Copy the lines below verbatim, starting at the beginning of the records and ending at the line containing "(x=1318, y=713)", with both ends included.
─── RECORDS FOR THE TASK
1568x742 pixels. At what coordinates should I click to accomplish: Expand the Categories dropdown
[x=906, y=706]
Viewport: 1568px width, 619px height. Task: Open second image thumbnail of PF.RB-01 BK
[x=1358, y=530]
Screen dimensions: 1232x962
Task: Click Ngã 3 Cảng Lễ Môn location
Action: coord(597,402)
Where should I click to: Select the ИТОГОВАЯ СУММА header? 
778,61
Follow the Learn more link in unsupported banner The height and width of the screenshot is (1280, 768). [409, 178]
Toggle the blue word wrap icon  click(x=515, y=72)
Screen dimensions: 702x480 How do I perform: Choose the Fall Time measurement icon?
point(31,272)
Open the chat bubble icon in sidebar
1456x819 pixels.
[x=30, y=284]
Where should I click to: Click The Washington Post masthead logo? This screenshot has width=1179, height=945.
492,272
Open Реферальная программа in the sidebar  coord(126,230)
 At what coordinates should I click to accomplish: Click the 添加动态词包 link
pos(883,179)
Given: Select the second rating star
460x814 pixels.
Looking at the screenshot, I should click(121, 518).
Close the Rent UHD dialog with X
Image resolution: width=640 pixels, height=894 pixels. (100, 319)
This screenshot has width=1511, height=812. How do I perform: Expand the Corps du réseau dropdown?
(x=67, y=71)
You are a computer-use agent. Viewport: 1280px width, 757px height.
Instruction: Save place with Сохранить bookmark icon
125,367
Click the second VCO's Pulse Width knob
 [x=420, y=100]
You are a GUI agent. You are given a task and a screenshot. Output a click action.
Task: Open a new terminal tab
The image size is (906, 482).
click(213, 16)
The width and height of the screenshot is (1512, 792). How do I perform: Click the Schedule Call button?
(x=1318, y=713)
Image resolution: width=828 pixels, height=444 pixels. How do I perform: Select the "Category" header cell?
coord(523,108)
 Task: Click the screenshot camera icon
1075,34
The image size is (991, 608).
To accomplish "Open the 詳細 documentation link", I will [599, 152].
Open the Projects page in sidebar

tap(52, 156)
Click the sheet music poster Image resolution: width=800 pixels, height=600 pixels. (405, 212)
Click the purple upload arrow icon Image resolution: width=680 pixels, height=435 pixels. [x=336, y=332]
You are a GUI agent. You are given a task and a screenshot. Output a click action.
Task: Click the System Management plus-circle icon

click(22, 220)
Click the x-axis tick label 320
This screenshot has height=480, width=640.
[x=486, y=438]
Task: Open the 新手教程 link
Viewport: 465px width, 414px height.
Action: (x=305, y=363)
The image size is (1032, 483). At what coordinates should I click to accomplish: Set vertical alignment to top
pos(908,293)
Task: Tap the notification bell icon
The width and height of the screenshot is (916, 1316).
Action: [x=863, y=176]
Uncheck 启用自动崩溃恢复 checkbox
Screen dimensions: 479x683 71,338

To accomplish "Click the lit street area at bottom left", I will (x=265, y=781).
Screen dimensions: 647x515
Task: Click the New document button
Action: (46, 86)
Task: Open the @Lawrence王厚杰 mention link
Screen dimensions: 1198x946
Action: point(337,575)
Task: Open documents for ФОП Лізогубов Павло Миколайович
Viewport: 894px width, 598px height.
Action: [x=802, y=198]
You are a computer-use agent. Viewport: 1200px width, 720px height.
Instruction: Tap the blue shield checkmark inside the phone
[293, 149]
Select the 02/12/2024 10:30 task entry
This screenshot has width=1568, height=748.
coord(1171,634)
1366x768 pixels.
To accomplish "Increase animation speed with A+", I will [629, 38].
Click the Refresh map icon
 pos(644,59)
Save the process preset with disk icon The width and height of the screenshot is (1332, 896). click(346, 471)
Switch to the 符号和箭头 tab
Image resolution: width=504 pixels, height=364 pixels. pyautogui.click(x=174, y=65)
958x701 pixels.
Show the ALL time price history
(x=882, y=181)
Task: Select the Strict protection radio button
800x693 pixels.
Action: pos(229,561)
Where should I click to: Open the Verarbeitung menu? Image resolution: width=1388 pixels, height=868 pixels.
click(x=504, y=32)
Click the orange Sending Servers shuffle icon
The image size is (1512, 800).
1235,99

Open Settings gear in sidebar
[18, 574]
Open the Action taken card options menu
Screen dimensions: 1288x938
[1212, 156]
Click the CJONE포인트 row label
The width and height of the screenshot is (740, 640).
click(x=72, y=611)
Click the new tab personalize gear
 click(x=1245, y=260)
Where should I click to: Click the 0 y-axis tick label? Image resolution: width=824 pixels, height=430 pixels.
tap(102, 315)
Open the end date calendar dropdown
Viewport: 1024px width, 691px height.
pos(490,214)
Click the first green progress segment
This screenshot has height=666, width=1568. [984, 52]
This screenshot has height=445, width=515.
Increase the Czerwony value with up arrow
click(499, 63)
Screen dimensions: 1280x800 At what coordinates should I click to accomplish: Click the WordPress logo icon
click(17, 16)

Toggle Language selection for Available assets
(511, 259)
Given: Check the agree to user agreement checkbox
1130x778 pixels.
──────
> [EXPECTED ANSWER]:
1568x742 pixels. At what coordinates should I click to accomplish: Expand the Categories dropdown
[x=906, y=706]
Viewport: 1568px width, 619px height. Task: Open second image thumbnail of PF.RB-01 BK
[x=1358, y=530]
Screen dimensions: 1232x962
Task: Click Ngã 3 Cảng Lễ Môn location
Action: coord(597,402)
Where should I click to: Select the ИТОГОВАЯ СУММА header? 
778,61
Follow the Learn more link in unsupported banner The height and width of the screenshot is (1280, 768). [409, 178]
Toggle the blue word wrap icon  click(x=515, y=72)
Screen dimensions: 702x480 How do I perform: Choose the Fall Time measurement icon?
point(31,272)
Open the chat bubble icon in sidebar
1456x819 pixels.
[x=30, y=284]
Where should I click to: Click The Washington Post masthead logo? This screenshot has width=1179, height=945.
492,272
Open Реферальная программа in the sidebar  coord(126,230)
 At what coordinates should I click to accomplish: Click the 添加动态词包 link
pos(883,179)
Given: Select the second rating star
460x814 pixels.
Looking at the screenshot, I should click(121, 518).
Close the Rent UHD dialog with X
Image resolution: width=640 pixels, height=894 pixels. (100, 319)
This screenshot has width=1511, height=812. How do I perform: Expand the Corps du réseau dropdown?
(x=67, y=71)
You are a computer-use agent. Viewport: 1280px width, 757px height.
Instruction: Save place with Сохранить bookmark icon
125,367
Click the second VCO's Pulse Width knob
 [x=420, y=100]
You are a GUI agent. You are given a task and a screenshot. Output a click action.
Task: Open a new terminal tab
The image size is (906, 482).
click(213, 16)
The width and height of the screenshot is (1512, 792). How do I perform: Click the Schedule Call button?
(x=1318, y=713)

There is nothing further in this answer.